Work required: Reproduce verbatim every line of the material from the one containing "Viewport: 1024px width, 683px" down to the one containing "Looking at the screenshot, I should click(x=1217, y=247).", including both of those lines.
>> Begin Available data
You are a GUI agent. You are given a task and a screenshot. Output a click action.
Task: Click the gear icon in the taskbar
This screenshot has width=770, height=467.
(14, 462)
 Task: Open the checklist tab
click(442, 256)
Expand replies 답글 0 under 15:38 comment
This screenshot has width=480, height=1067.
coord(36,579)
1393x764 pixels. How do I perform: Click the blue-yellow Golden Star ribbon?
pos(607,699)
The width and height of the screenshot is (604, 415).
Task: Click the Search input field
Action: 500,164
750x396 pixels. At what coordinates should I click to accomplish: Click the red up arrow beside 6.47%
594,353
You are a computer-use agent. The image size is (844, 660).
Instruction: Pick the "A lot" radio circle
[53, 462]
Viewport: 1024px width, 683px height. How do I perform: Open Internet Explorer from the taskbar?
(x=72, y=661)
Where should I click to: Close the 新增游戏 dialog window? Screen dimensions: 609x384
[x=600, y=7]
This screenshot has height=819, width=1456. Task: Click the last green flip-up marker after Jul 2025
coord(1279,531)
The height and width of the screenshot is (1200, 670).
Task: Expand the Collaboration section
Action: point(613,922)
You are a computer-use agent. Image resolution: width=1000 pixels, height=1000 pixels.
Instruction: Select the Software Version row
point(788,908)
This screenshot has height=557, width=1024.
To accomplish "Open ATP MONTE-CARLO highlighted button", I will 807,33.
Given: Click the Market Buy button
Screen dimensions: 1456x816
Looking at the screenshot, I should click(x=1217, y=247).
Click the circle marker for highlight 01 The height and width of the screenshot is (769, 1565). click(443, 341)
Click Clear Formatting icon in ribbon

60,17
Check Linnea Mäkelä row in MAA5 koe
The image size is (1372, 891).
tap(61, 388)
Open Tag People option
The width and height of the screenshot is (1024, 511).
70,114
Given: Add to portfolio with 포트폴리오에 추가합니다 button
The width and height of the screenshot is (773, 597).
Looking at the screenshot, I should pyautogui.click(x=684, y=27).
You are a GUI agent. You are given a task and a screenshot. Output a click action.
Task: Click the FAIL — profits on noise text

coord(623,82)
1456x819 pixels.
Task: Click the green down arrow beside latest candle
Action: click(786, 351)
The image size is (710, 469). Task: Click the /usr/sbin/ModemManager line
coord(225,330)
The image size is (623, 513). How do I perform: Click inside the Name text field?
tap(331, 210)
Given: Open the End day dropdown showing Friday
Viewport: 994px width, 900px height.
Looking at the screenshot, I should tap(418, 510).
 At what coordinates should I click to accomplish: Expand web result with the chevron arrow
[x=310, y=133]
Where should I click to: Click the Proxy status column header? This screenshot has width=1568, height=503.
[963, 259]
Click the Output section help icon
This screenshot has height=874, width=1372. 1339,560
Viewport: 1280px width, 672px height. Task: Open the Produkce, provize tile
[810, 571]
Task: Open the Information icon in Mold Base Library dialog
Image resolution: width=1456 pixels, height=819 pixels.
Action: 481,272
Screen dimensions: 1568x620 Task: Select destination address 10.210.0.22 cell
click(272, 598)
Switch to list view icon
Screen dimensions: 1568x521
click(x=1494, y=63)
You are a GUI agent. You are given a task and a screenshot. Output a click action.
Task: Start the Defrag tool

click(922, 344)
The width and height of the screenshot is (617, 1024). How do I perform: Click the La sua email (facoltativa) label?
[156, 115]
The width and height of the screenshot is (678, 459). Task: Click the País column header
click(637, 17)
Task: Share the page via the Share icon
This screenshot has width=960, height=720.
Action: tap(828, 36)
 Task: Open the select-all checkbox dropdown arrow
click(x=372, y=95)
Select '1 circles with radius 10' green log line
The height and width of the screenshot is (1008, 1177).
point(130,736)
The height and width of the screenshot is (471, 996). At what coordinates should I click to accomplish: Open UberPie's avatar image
>> End Available data
The solution:
Viewport: 1024px width, 683px height. How do I perform: Open Internet Explorer from the taskbar?
(x=72, y=661)
Where should I click to: Close the 新增游戏 dialog window? Screen dimensions: 609x384
[x=600, y=7]
This screenshot has height=819, width=1456. Task: Click the last green flip-up marker after Jul 2025
coord(1279,531)
The height and width of the screenshot is (1200, 670).
Task: Expand the Collaboration section
Action: point(613,922)
You are a computer-use agent. Image resolution: width=1000 pixels, height=1000 pixels.
Instruction: Select the Software Version row
point(788,908)
This screenshot has height=557, width=1024.
To accomplish "Open ATP MONTE-CARLO highlighted button", I will 807,33.
Given: Click the Market Buy button
Screen dimensions: 1456x816
Looking at the screenshot, I should click(x=1217, y=247).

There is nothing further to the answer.